A surprising finding was that the occurrence of benign prostatic hyperplasia (BPH), which accounts for 95.1% among sub-diseases classified as the disease of male genital organs, was two-fold lower in the SGLT group than in the non-SGLT2i group (2.4% in the SGLT2i group and 4.7% in the non-SGLT2i group, respectively, Table S3 in the supplementary material). Risk factors affecting the development of BPH include vascular damage, atherosclerosis, and dyslipidemia [26,27,28]. Notably, SGLT2i have been demonstrated to improve endothelial function and lipid profile, in turn reducing arterial stiffness and the risk of major adverse cardiovascular events [29, 30]. Thus, the lower occurrence of BPH in the SGLT2i group may be associated with the beneficial effects of SGLT2is on the risk factors for developing BPH.

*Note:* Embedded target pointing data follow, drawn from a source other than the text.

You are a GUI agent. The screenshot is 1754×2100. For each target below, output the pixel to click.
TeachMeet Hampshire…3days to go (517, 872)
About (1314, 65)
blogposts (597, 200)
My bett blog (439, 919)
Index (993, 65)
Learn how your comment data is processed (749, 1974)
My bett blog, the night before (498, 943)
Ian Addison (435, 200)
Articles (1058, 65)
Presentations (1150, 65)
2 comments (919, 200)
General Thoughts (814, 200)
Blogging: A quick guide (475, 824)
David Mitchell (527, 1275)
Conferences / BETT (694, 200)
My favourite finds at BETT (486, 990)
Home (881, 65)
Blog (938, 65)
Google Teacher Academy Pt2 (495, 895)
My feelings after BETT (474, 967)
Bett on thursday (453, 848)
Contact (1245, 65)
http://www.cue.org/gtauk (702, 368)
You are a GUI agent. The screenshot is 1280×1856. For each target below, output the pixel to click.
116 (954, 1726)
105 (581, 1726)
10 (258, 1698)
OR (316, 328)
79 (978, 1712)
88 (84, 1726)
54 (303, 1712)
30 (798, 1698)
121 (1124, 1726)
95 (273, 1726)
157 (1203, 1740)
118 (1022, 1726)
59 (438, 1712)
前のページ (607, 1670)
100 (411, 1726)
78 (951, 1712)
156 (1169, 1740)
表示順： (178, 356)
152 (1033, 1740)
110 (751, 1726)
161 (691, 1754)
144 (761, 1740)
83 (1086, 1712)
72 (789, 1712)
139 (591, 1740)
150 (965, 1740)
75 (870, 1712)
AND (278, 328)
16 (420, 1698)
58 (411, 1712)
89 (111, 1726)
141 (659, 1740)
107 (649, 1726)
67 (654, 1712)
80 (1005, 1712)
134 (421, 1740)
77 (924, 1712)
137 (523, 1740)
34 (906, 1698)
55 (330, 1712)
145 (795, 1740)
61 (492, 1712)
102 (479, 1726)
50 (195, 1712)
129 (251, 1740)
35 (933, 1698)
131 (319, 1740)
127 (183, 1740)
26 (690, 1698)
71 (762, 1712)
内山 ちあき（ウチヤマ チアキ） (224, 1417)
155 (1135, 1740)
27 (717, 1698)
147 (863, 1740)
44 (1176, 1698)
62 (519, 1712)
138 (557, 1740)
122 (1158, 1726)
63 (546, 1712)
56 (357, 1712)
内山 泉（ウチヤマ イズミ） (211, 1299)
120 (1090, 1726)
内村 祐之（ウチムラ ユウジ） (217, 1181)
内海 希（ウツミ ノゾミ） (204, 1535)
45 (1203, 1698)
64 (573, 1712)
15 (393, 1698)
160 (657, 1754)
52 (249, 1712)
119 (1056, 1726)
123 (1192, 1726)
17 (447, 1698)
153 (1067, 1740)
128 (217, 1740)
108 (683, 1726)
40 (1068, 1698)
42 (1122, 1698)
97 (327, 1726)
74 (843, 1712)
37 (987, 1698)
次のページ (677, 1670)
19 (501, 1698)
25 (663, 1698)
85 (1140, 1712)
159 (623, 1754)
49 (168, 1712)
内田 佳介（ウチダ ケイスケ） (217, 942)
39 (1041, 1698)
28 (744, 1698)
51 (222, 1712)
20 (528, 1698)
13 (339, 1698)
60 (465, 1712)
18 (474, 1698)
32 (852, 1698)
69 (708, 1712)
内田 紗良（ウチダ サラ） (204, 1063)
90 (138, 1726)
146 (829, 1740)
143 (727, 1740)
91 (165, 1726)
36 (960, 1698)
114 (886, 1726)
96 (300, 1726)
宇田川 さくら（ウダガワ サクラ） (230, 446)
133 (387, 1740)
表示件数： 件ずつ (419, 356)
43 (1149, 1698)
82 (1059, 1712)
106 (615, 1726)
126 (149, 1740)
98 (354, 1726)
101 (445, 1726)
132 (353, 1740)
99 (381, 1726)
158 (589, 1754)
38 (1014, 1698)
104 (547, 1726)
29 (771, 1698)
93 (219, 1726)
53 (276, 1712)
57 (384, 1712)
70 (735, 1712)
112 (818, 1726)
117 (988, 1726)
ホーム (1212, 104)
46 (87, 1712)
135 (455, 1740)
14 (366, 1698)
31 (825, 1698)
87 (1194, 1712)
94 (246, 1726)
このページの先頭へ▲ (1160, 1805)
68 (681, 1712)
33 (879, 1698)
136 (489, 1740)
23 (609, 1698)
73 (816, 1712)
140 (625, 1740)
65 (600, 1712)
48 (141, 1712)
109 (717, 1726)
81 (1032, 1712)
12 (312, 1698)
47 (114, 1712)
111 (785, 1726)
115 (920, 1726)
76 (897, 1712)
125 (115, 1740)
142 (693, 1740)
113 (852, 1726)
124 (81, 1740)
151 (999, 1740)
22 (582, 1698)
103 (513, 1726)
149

This study had several limitations. First, the duration of diabetes in patients was not considered because the first diagnosis date of patients was not identifiable particularly for those who were diagnosed with T2DM outside of the Seoul National University Hospital. A longer duration of diabetes may indicate higher disease severity and a greater risk of diabetes complications [31, 32]. To balance the severity of diabetes, we adjusted the baseline HbA1c between the two groups using propensity score matching. Second, although all baseline characteristics became comparable through propensity score matching, there was still a possibility that some covariates, particularly for those unmeasured, did not distribute equally between the SGLT2i and non-SGLT2i groups. This could have affected the association between a specific covariate and the change in HbA1c. To overcome this limitation, we adjusted for the covariates using multiple logistic regression analysis. Lastly, although this study analyzed large-scale data consisting of 1106 patients, it is limited in that it used data from a single institution. To validate and confirm the effectiveness and safety of additional combination therapy with SGLT2 inhibitors across diverse clinical settings, further multicenter studies are warranted.

Conclusion

Our study evaluated the additive effectiveness and safety of SGLT2i add-on treatment in patients treated with multiple OHM class combinations commonly prescribed in the real world. In conclusion, SGLT2i add-on treatment is an effective and safe therapeutic option for patients with T2DM in the real-world practice setting.